There's many ways to create vents, holes, indentations, and other kinds of features on our panels. One way is to sculpt them by hand, like we did with the air intakes, not the clavicles. That works well for openings that have certain sculptural form, but what if we want to do something more precise? In this video I'll show you a way to use slices to cut vent holes. So what I want to do is make some vents in the upper torso. So let's Alt+Click on this subtool to make it active. I'm going to hit F to zoom in on it.
And let's also turn on the transparency, so that we see only the active subtool is fully opaque. Now, let's switch to the slice curve tool. BS and let's just click on it here, slice curve. Now the slice curve is going to cut new poly groups. So let's turn on the poly frame so we can see those groups as we make them. Shift+F. Okay, let me zoom in a little bit here. So what we're going to do is make three vents on each side. So one right here, another one here, and another one down here.
And I want the vents to be separated. So that they don't follow all the way across the middle. So first thing I want to do is click and drag out a new curve. So I'm going to hold down Ctrl+Shift. And let's click and drag. And let's make a straight line. Not quite in the center, right here, but a little bit off to the side. And release. Now one thing about this slice curve. Is that it does not work with symmetry. Even if you have symmetry turned on. It's not going to work symmetrically. And that's fine. Once we make the vents on one side of this, we can mirror it over to the other side.

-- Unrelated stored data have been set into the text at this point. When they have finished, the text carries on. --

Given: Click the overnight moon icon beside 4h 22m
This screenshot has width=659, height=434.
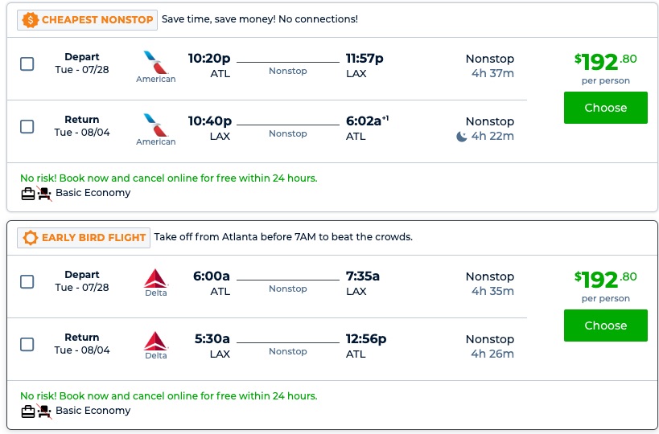Looking at the screenshot, I should [461, 137].
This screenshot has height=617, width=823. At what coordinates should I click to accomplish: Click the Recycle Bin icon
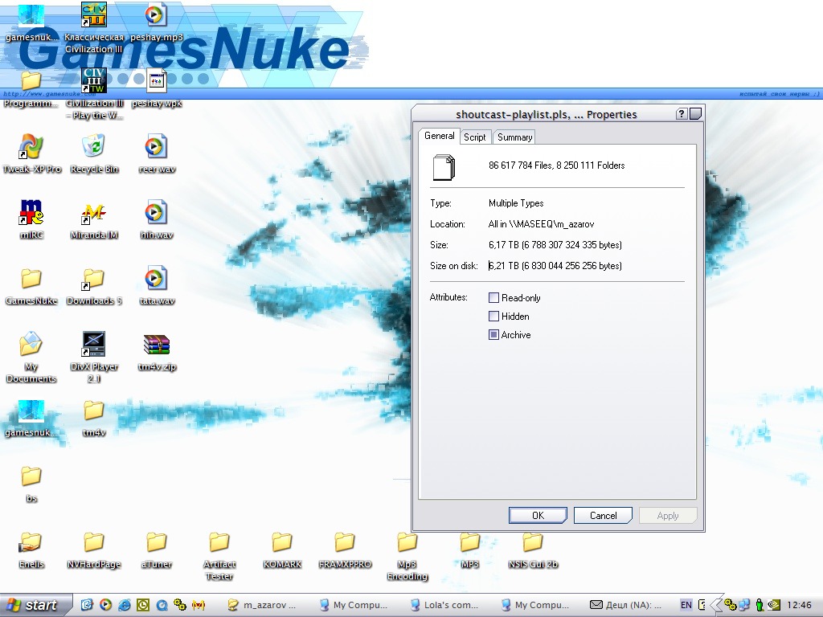[x=93, y=148]
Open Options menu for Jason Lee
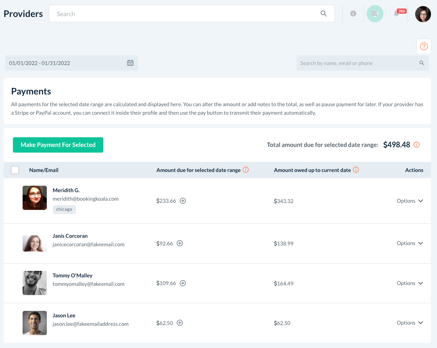437x348 pixels. coord(410,323)
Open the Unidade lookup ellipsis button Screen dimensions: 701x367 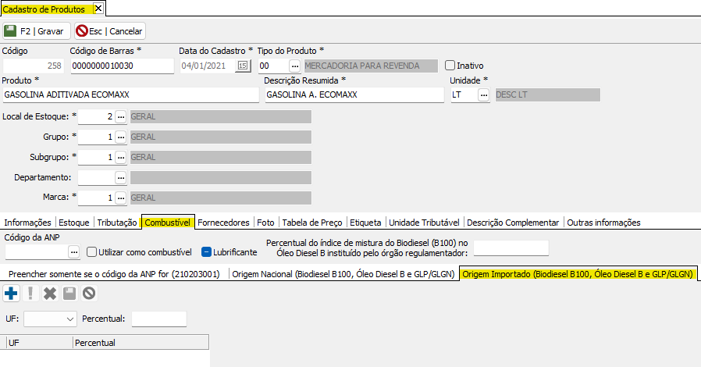pyautogui.click(x=484, y=94)
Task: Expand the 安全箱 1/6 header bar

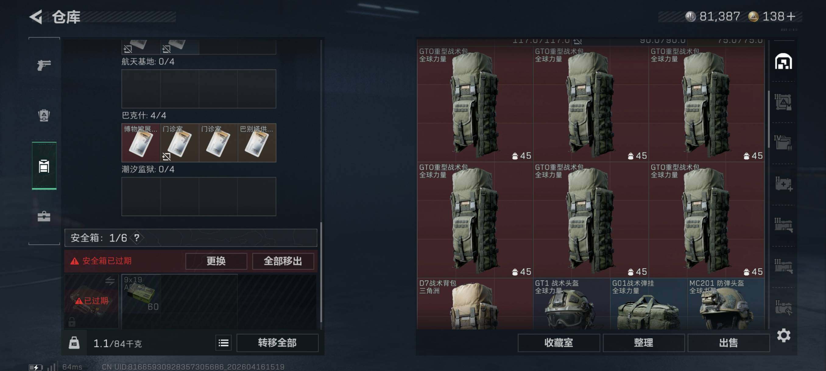Action: 191,238
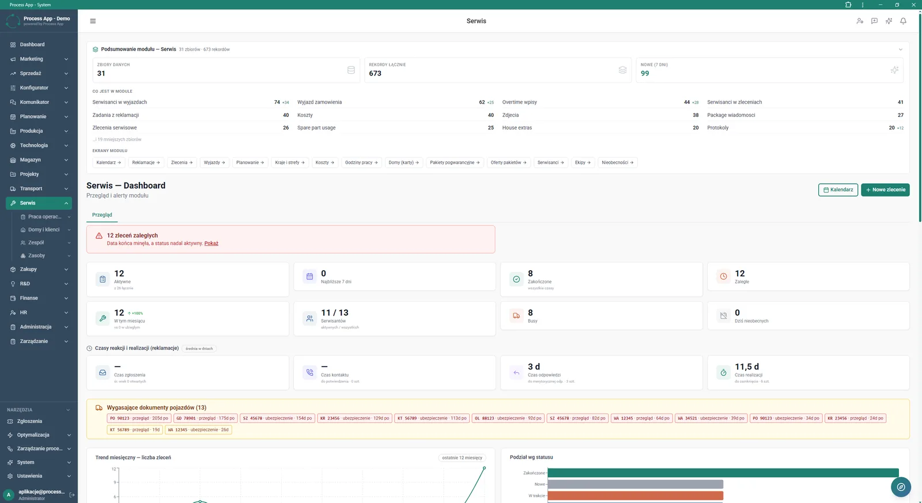Open the notifications bell icon
This screenshot has width=922, height=503.
[x=903, y=21]
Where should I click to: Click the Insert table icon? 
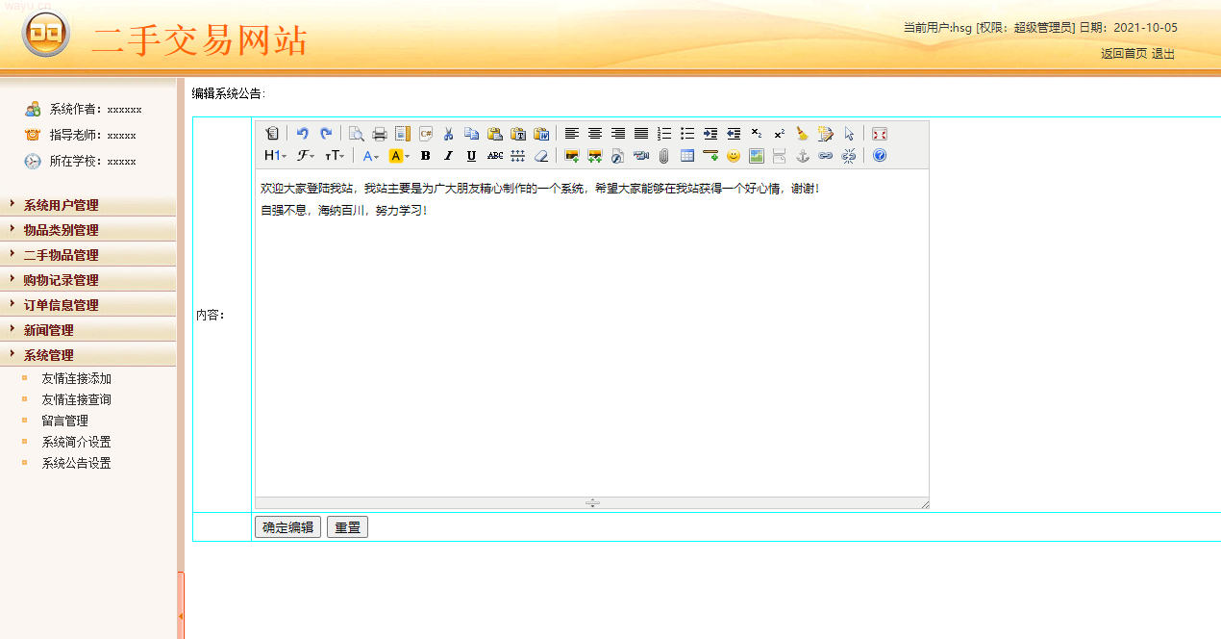(x=687, y=156)
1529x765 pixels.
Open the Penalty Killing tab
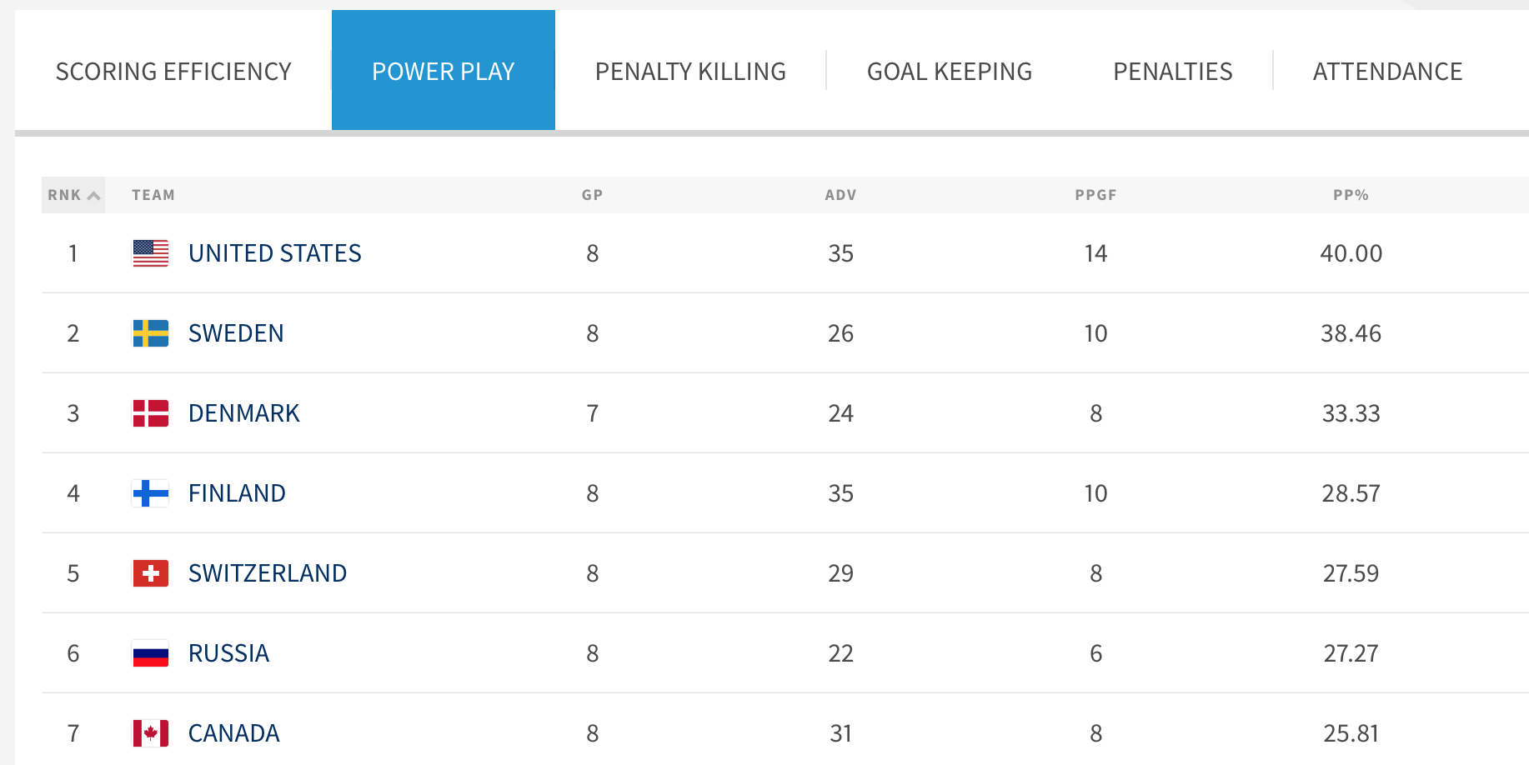[690, 72]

Now we need to define slices around where the vent opening should be. So let's start cutting them. And one thing you could do is hold down Ctrl+Shift and draw a slice, and let's say you want the vent to come down to about here. Now, if you release here, what happens is that it only cuts exactly where you drew that line. And so it's not actually going to create a new polygroup on either side of the line. So the way around that is to undo that, Ctrl+Z. And let's draw another line and make sure it crosses past the boundary of the object. We could hold down Space bar if we need to reposition this.
And release Space bar and then we can continue to draw that line. Let's put it right about here. Now we get a polygroup on each side of that cut. Okay, let's draw another line for the other side of that vent. So Ctrl+Shift, click and drag. And I like to draw this one close to the original one. By holding down Space bar, I can kind of move it an make sure it's the same angle. And then once I'm sure it's the same angle, then I can move it back a little bit. Alright, looks good. Alright, it's a very similar color, buy you can slightly tell it is a different color here. So, yep, it made a different poly group there.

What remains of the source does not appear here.